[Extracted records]
===============

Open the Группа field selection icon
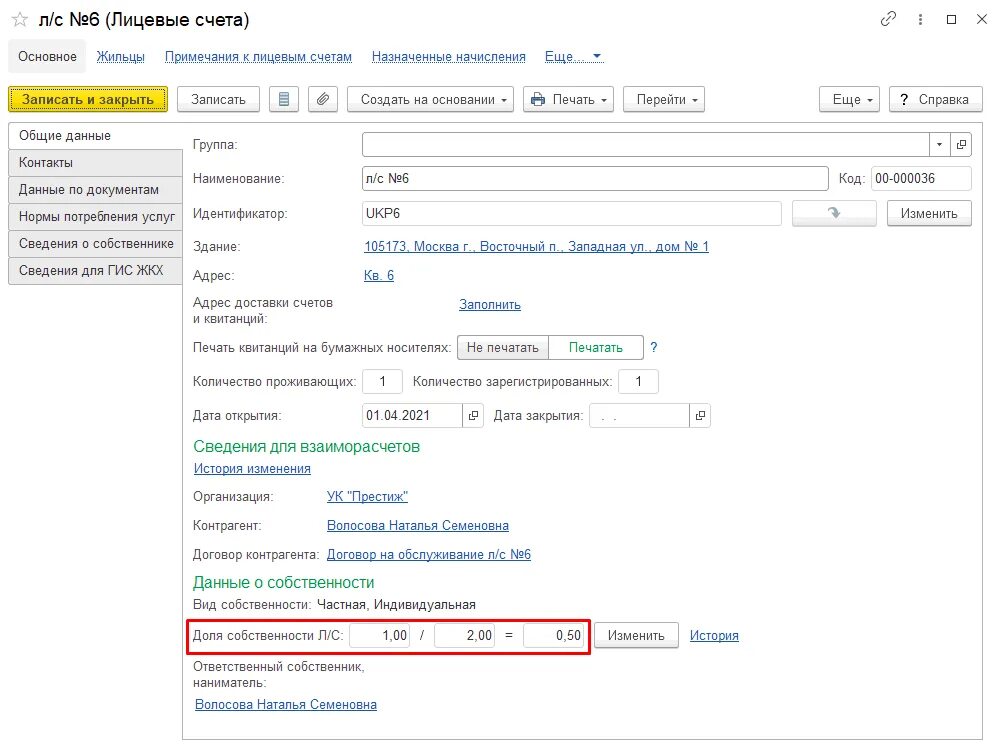point(961,145)
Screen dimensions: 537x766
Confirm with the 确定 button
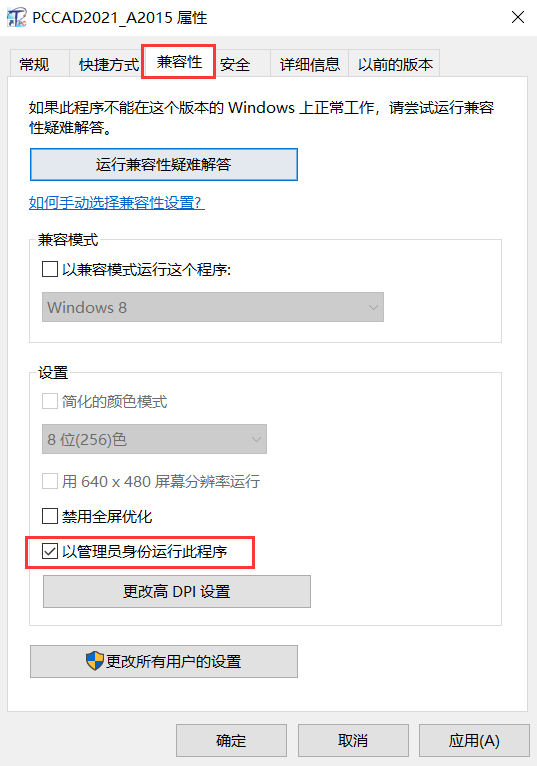pos(231,741)
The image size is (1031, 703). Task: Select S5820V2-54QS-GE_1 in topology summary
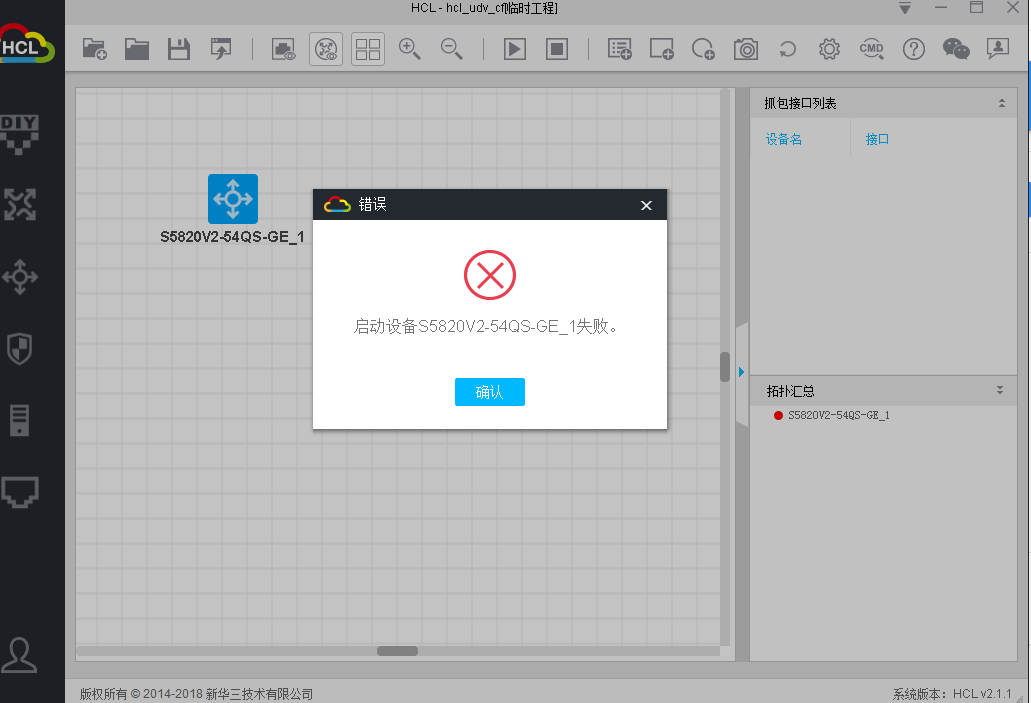point(838,415)
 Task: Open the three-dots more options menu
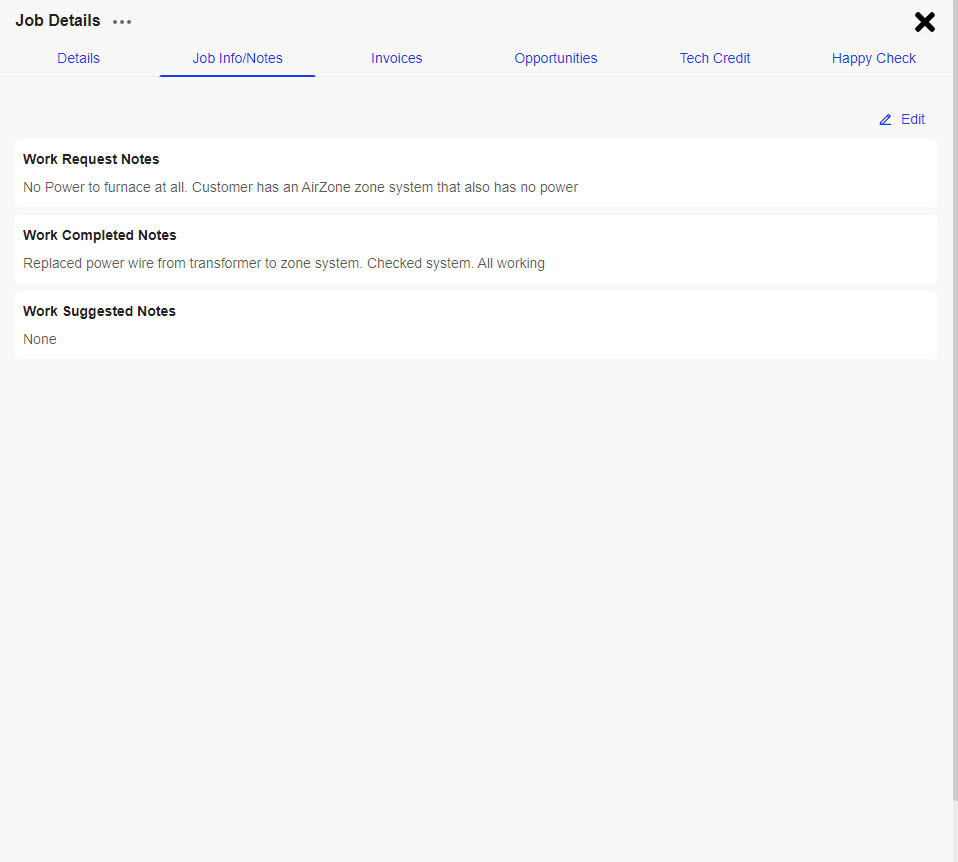(x=122, y=22)

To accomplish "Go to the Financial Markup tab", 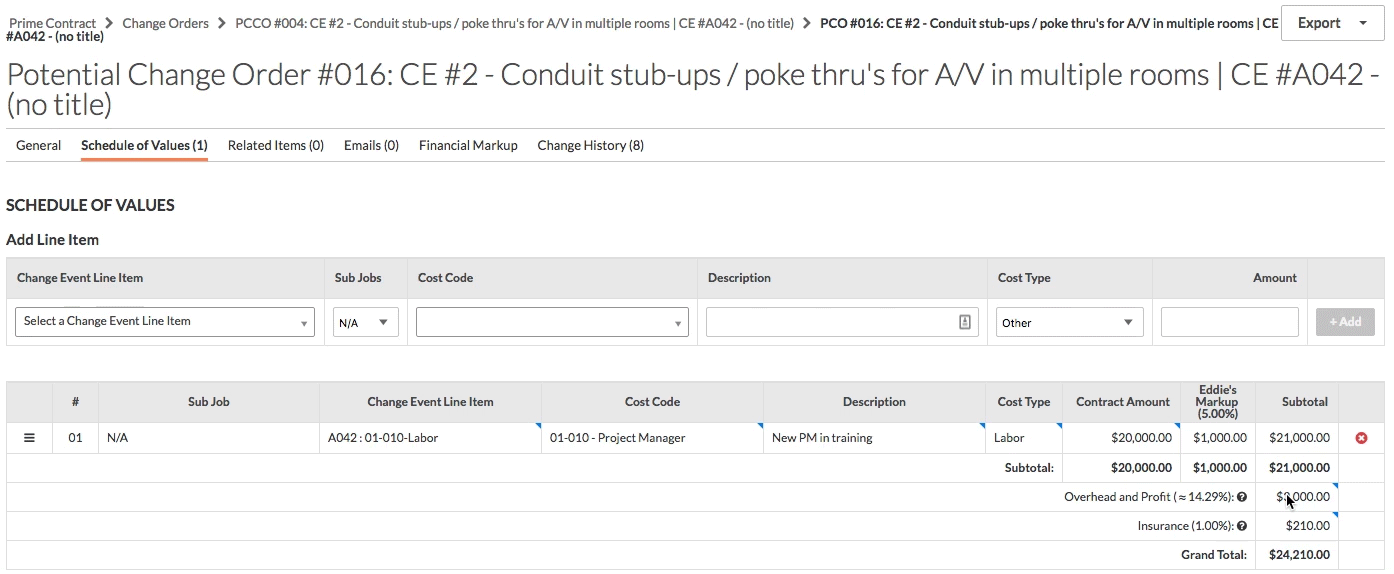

===============

**ASSIGNMENT**
Print each entry precisely as written; the pictures stay out.

**RESPONSE FOR THIS EXERCISE**
Open the Группа field selection icon
point(961,145)
Screen dimensions: 537x766
Confirm with the 确定 button
pos(231,741)
The image size is (1031, 703). Task: Select S5820V2-54QS-GE_1 in topology summary
point(838,415)
 Task: Open the three-dots more options menu
(x=122, y=22)

To accomplish "Go to the Financial Markup tab", 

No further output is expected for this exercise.